Diet Drugs – A Cupcake Commentary

It seems that there are lots of opinions floating around about the future of diet drugs in the wake of the recent FDA actions against QNEXA (Vivus) and LORQESS (Arena).  I’d like to add my opinion but I think the only opinion that really counts is that of the FDA and they have stated their opinion very clearly – it’s all about the benefit risk.

Consider if you will the Guidance that the FDA has on the proof of efficacy for drugs to treat weight loss.  There are 2 ways to prove efficacy and it must be proven in clinical trials of at least one years duration.  At one year, the FDA requires that there be a 5% difference between the drug and the placebo and the difference must be statistically significant OR at least 35% of those treated with the test drug lose 5% of their base line weight, this weight loss be at least double that achieved by the placebo group and be statistically significant. 

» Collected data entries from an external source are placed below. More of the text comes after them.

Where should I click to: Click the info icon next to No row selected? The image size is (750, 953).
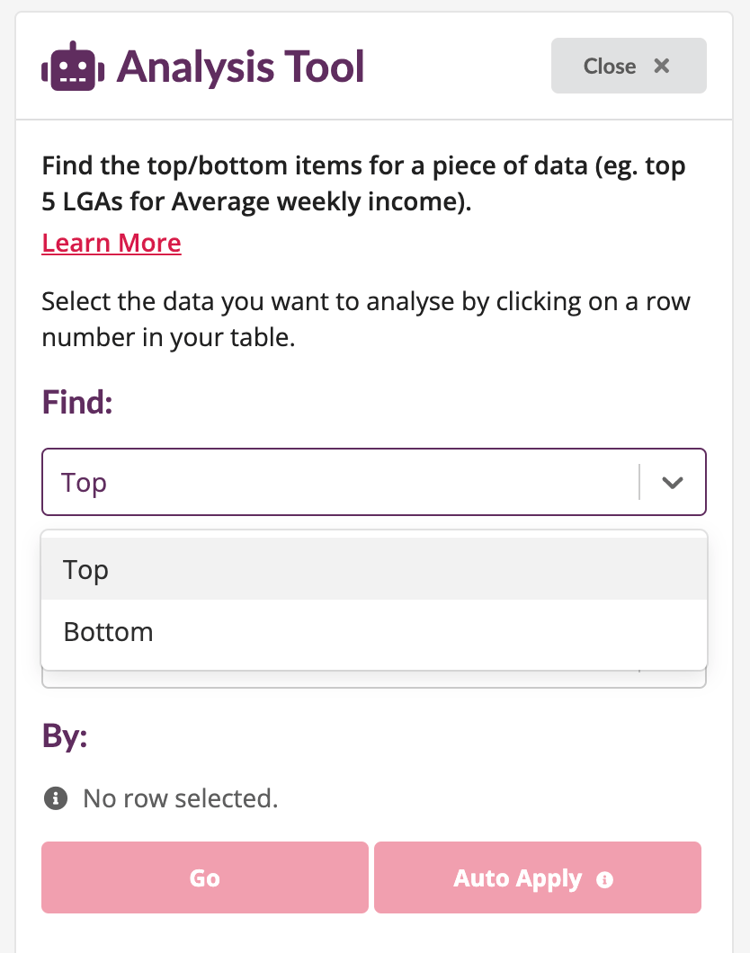(x=55, y=798)
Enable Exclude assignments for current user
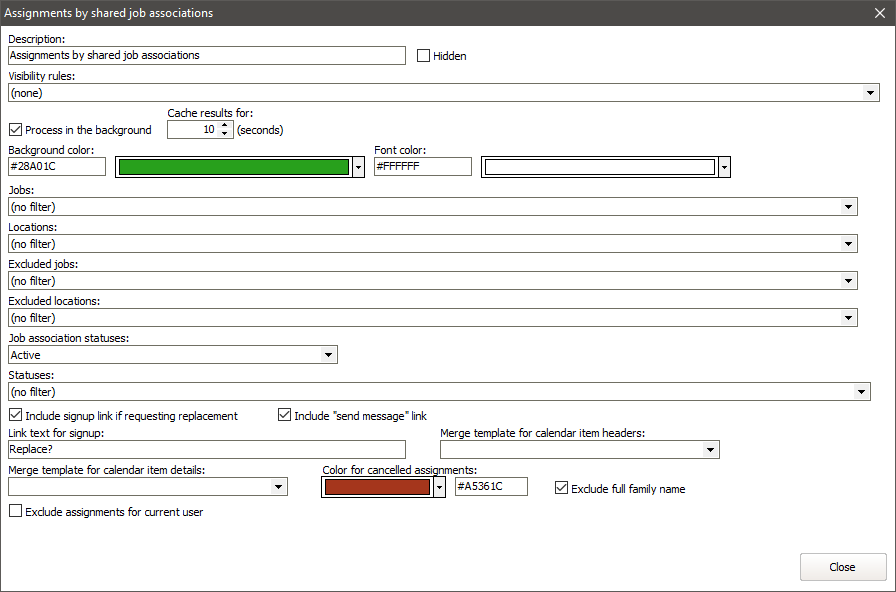The height and width of the screenshot is (592, 896). tap(15, 512)
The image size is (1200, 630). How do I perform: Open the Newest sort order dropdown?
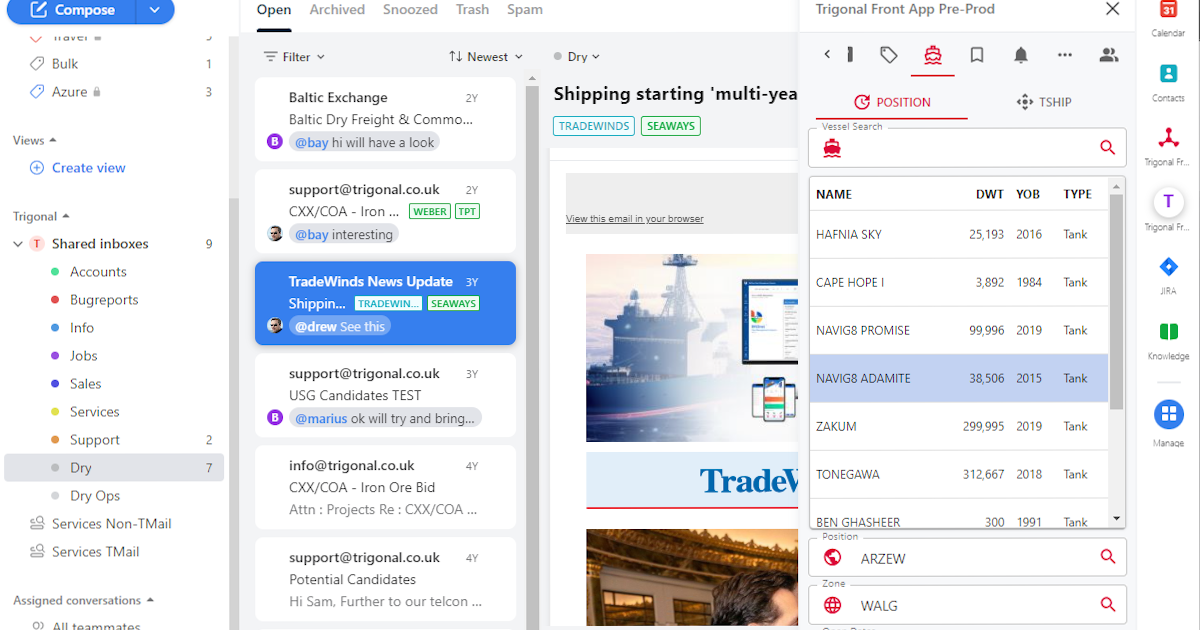pyautogui.click(x=486, y=57)

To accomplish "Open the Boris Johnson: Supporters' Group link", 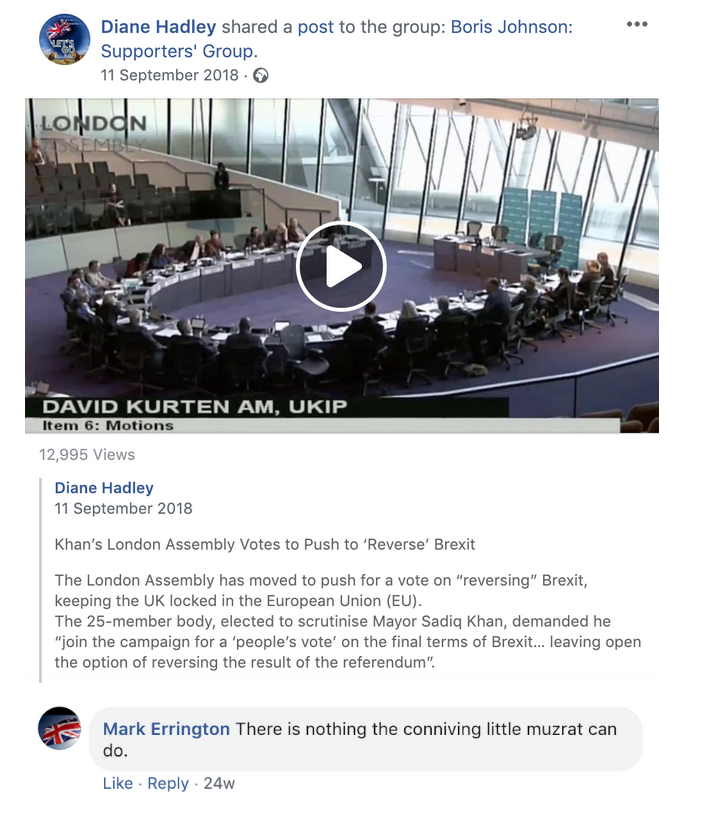I will click(336, 39).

This is not the Mount Everest of clinical endpoints.  Do the arithmetic, yes, arithmetic, not statistics on this example.  Take a group of 200 pound people, put them on a diet.  If the placebo group doesn’t lose any weight, the drug group only has to lose 10 pounds to prove efficacy.  That’s probably the equivalent of one cupcake a week for the duration of the trial.

Now look at the regulatory decision the FDA has to make on benefit risk.  Against the benefit of just achieving efficacy per the Guidance, any increase in risk becomes unacceptable.

What does this mean for CONTRAVE which gets served up to the Advisory Committee on December 7, 2010 and the other diet drugs that are in development?  It means the benefit has got to be a lot bigger than a cupcake a week and the risk has got to be weigh weigh low.  The alternative treatment is diet and exercise – safe and effective, high benefit and low risk.